PROVIDED DATA below:

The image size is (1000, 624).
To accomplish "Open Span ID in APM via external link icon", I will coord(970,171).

End of PROVIDED DATA.
PROVIDED DATA below:

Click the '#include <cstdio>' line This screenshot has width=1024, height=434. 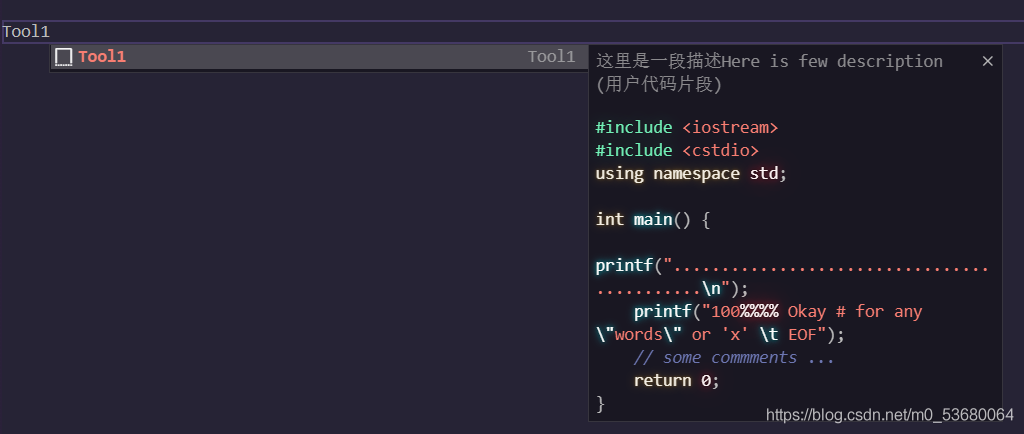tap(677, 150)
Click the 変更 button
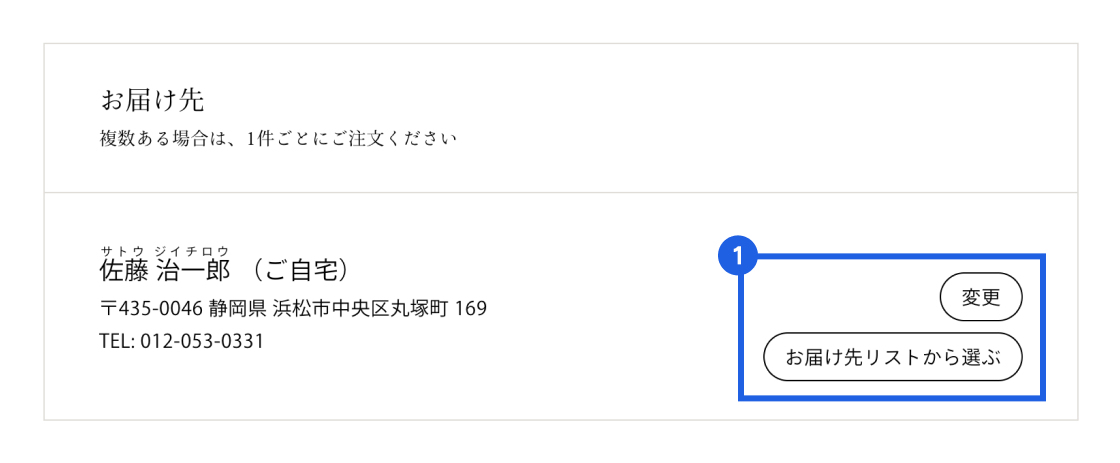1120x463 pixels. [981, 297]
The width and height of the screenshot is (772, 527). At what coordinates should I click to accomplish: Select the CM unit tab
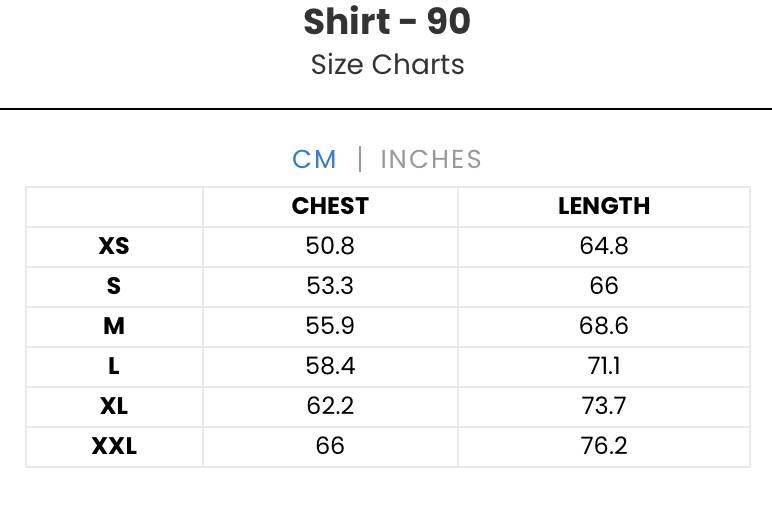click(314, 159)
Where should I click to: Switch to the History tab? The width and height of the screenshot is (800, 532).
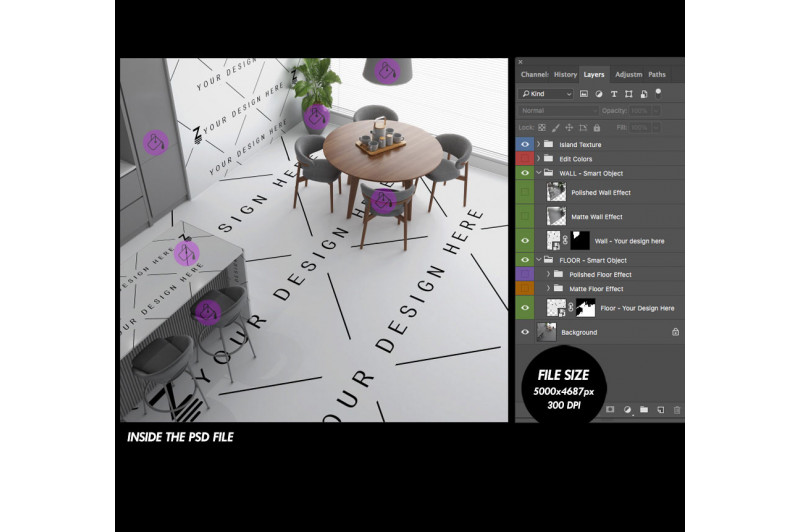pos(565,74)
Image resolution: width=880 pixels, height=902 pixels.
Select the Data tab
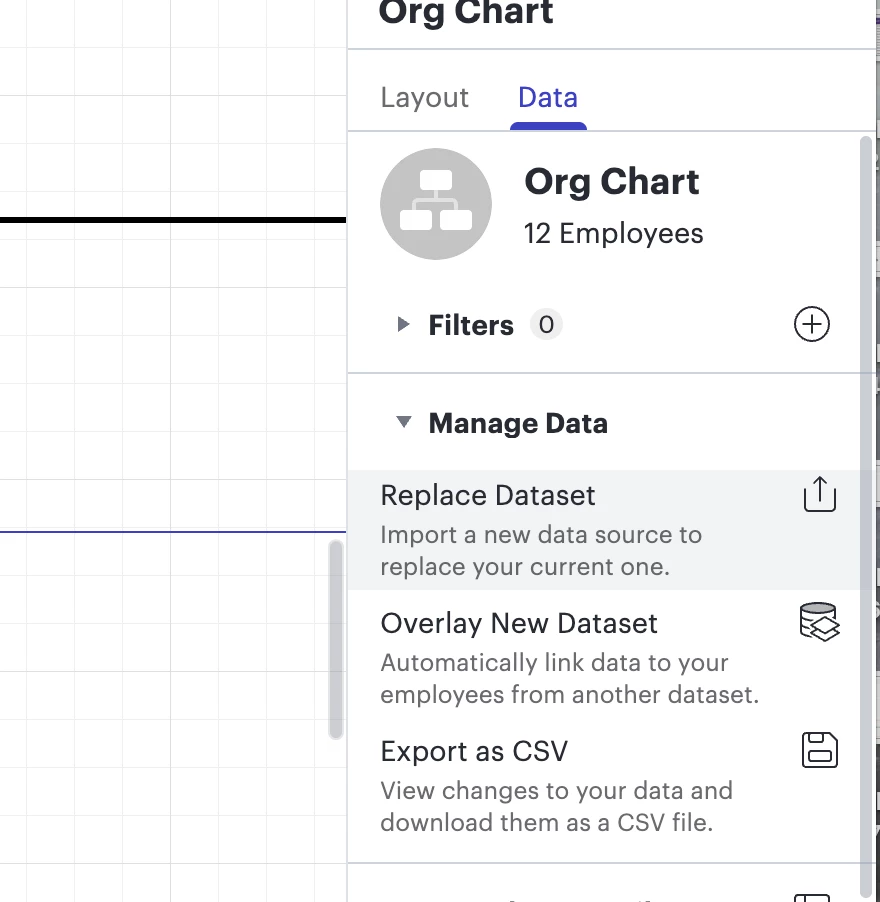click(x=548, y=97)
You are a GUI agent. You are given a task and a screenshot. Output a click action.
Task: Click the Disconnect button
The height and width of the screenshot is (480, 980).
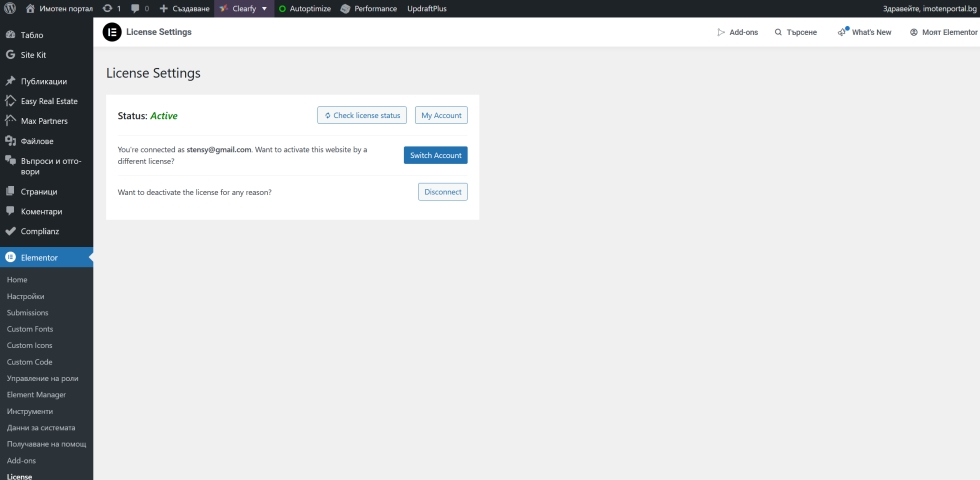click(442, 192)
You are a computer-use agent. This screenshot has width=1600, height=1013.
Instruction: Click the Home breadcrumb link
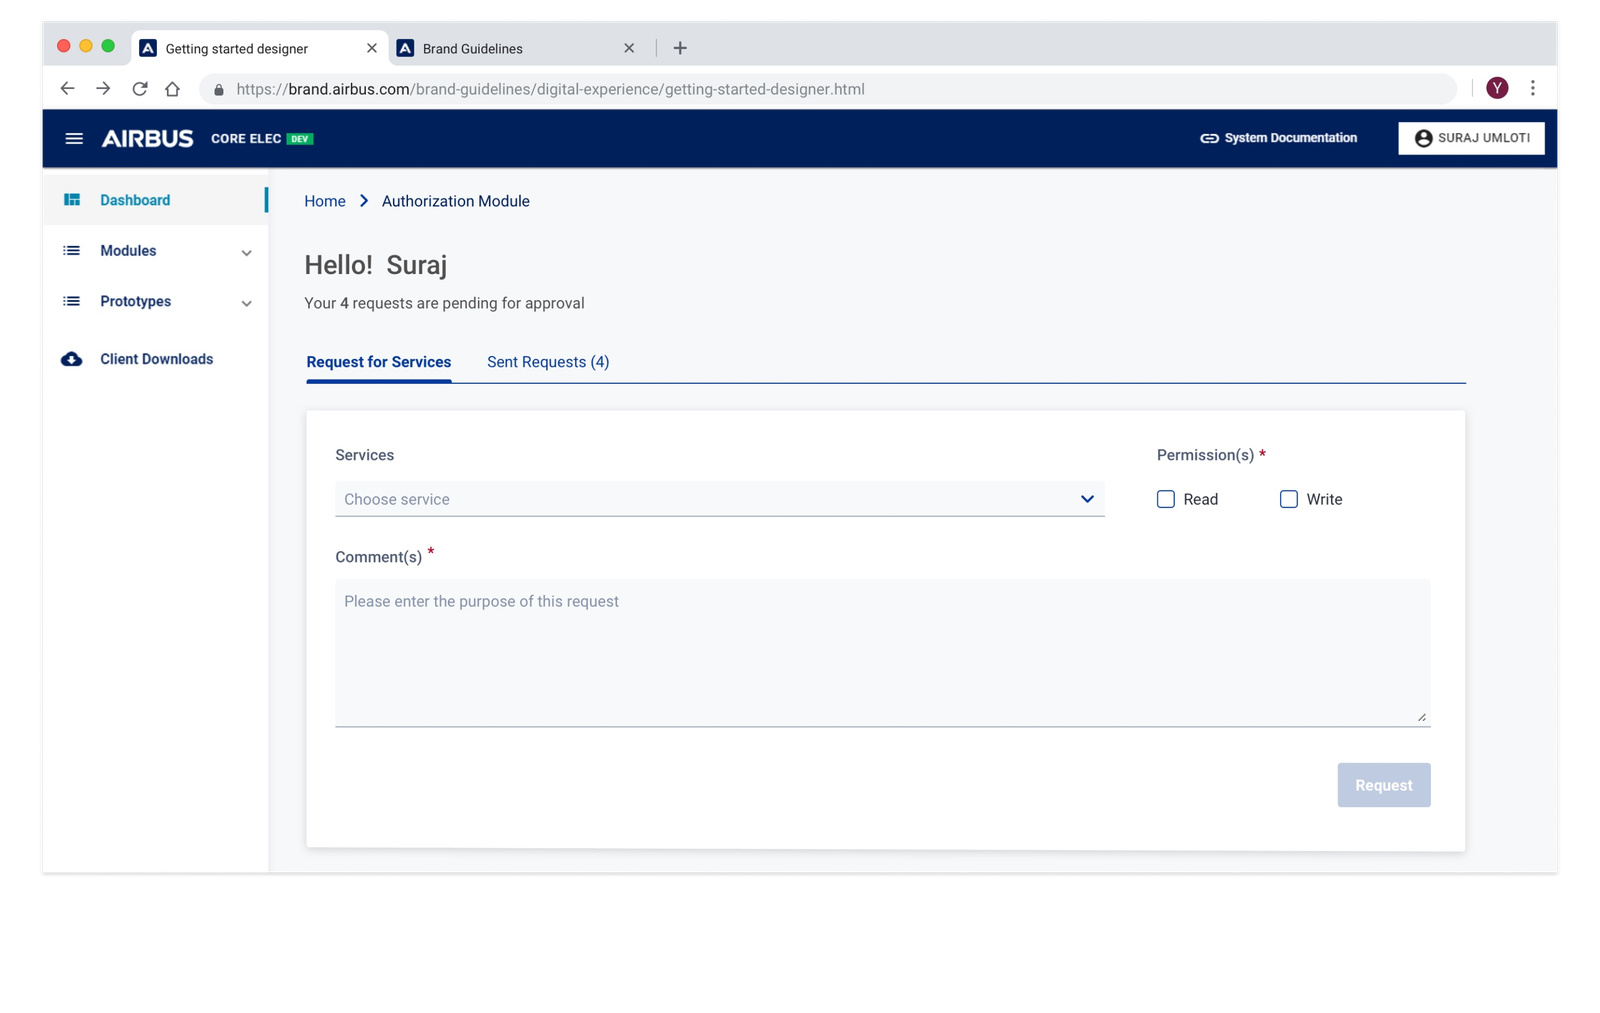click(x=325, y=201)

End of PROVIDED DATA.
PROVIDED DATA below:

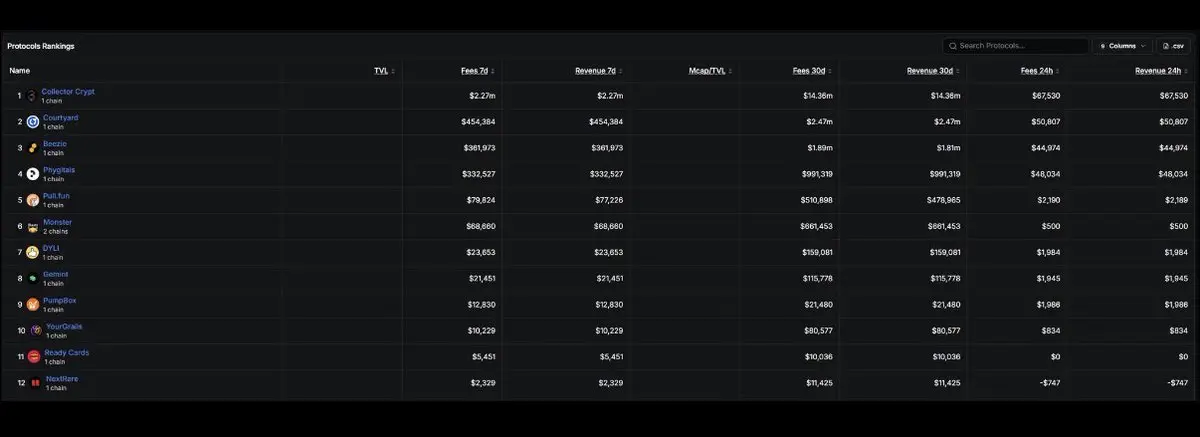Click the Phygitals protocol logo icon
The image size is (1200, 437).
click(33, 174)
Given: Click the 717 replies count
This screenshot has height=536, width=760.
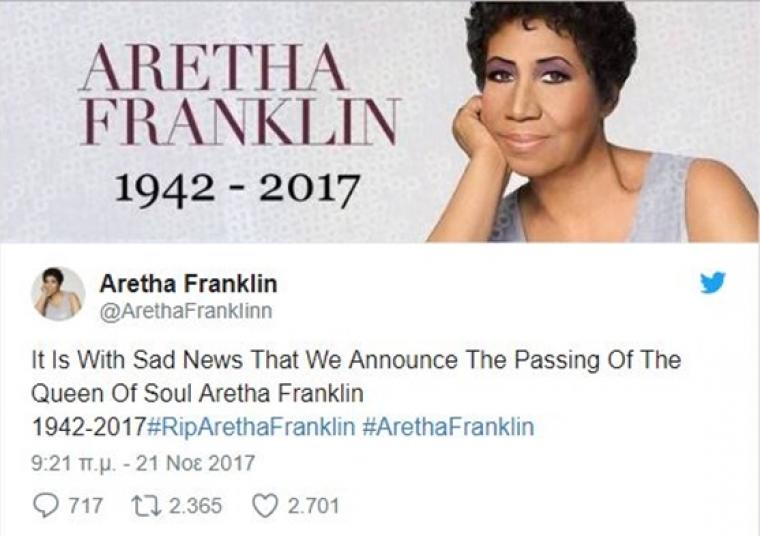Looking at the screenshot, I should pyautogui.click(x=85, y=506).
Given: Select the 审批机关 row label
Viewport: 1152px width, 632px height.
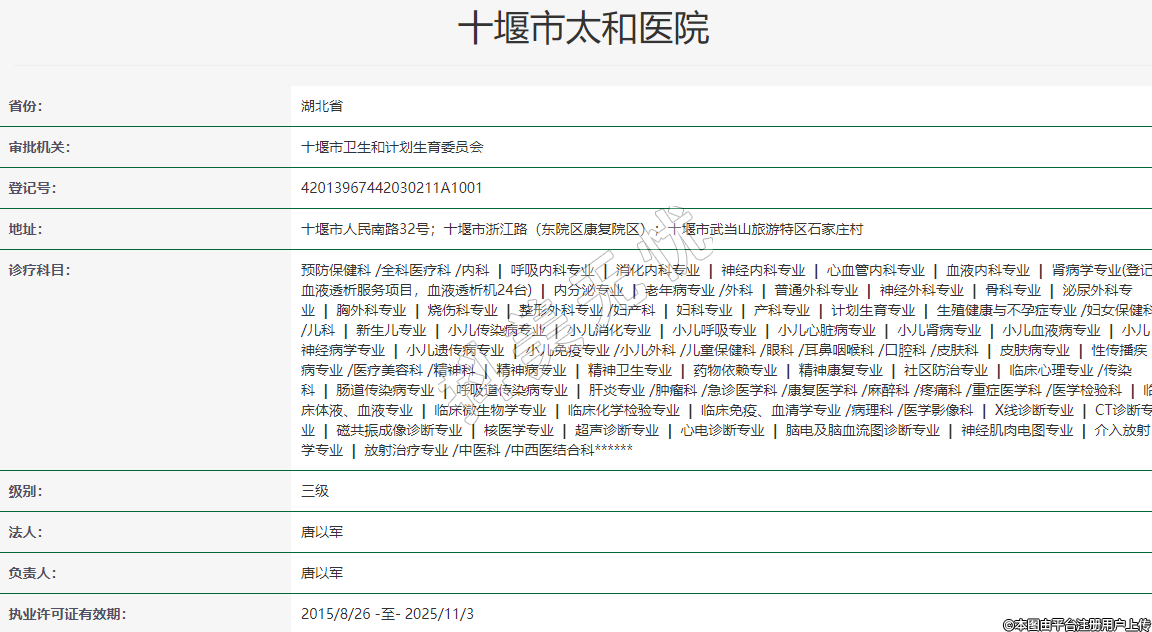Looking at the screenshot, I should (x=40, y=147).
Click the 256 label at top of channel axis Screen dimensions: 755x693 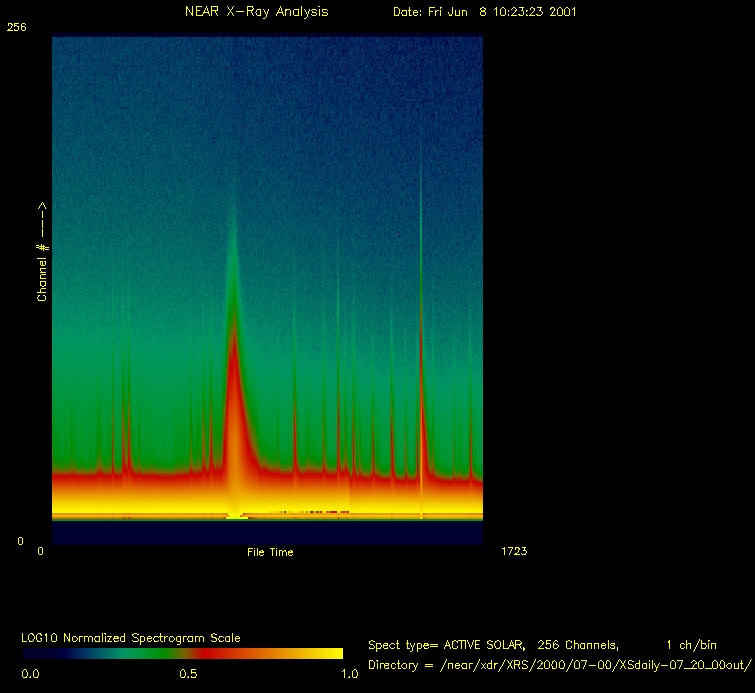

End of PROVIDED DATA.

PROBLEM REQUIREMENTS:
All pictures are to be skipped. Output, word for word, the lines in the data above starting at the line containing "Viewport: 1152px width, 632px height." and ending at the line containing "Click the 256".

RESPONSE:
Viewport: 1152px width, 632px height.
Looking at the screenshot, I should (x=40, y=147).
Click the 256 label at top of channel axis Screen dimensions: 755x693 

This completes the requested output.